This post is the day 2 post of my '10 days of machine learning projects' tutorial series. If you are new to my blog then you can check out Day 1 post here.
Without wasting any time let's dive into our today's tutorial.
Photo by Jon Cellier on Unsplash
DataSet
Download the dataset from here : https://www.kaggle.com/brijbhushannanda1979/bigmart-sales-data
Hypotheses Generation
It is always a good idea to generate some hypotheses before proceeding to any data science project.
We can separate this process into four levels: Product level, Store level, Customer level, and Macro level.
Product level hypotheses:
- Brand: Branded products have more trust of the customers so they should have high sales.
- Visibility in Store: The location of the product placement also depends on the sales.
- Display Area: Products that are placed at an attention-catching place should have more sales.
- Utility: Daily use products have a higher tendency to sell compared to other products.
- Packaging: Quality packaging can attract customers and sell more.
Store Level Hypotheses:
- City type: Stores located in urban cities should have higher sales.
- Store Capacity: One-stop shops are big in size so their sell should be high.
- Population density: Densely populated areas have high demands so the store located in these areas should have higher sales.
- Marketing: Stores having a good marketing division can attract customers through the right offers.

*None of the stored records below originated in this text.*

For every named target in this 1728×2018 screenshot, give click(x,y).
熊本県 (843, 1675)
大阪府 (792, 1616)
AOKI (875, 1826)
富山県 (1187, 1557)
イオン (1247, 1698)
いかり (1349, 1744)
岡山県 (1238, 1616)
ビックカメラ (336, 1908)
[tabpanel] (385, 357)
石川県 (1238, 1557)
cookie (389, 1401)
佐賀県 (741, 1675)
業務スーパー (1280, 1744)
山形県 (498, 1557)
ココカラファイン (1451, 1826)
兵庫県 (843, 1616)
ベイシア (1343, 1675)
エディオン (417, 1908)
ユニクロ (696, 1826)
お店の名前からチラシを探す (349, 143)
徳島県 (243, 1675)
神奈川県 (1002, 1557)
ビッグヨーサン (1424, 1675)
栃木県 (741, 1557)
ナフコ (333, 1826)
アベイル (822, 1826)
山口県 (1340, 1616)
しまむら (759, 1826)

You can generate more hypotheses, these are some hypotheses that I think should be.
Take a look at the Data Structure
import pandas as pd
import numpy as np
import matplotlib.pyplot as plt
import seaborn as sns
%matplotlib inline
import warnings # Ignores any warning
warnings.filterwarnings("ignore")
train = pd.read_csv("/content/bigmart-sales-data/Train.csv")
test = pd.read_csv("/content/bigmart-sales-data/Test.csv")
train.head()
train.info()
train.describe()
Overview of what we are going to cover:
- Exploratory data analysis (EDA)
- Data Pre-processing
- Feature engineering
- Feature Transformation
- Modeling
- Hyperparameter tuning
BigMart Sales Prediction
Exploratory data analysis (EDA)
We have made our hypotheses and now we are ready to do some data exploration and come up with some inference.
The goal for the EDA is to get some insight and if any irregularities are found we will correct that in the next section, Data Pre-Processing.
# Check for duplicates
idsTotal = train.shape[0]
idsDupli = train[train['Item_Identifier'].duplicated()]
print(f'There are {len(idsDupli)} duplicate IDs for {idsTotal} total entries')
Output:
There are 6964 duplicate IDs for 8523 total entries
This shows that our Item_Identifier has some duplicate values. since a product can exist in more than one store it is expected for this repetition.
1.1. Univariate Analysis
In Univariate analysis we will explore each variable in a dataset.
1.1.1. Distribution of the target variable: Item_Outlet_Sales
plt.figure(figsize=(12,7))
sns.distplot(train.Item_Outlet_Sales, bins = 25)
plt.xlabel("Item_Outlet_Sales")
plt.ylabel("Number of Sales")
plt.title("Item_Outlet_Sales Distribution")
print ("Skew is:", train.Item_Outlet_Sales.skew())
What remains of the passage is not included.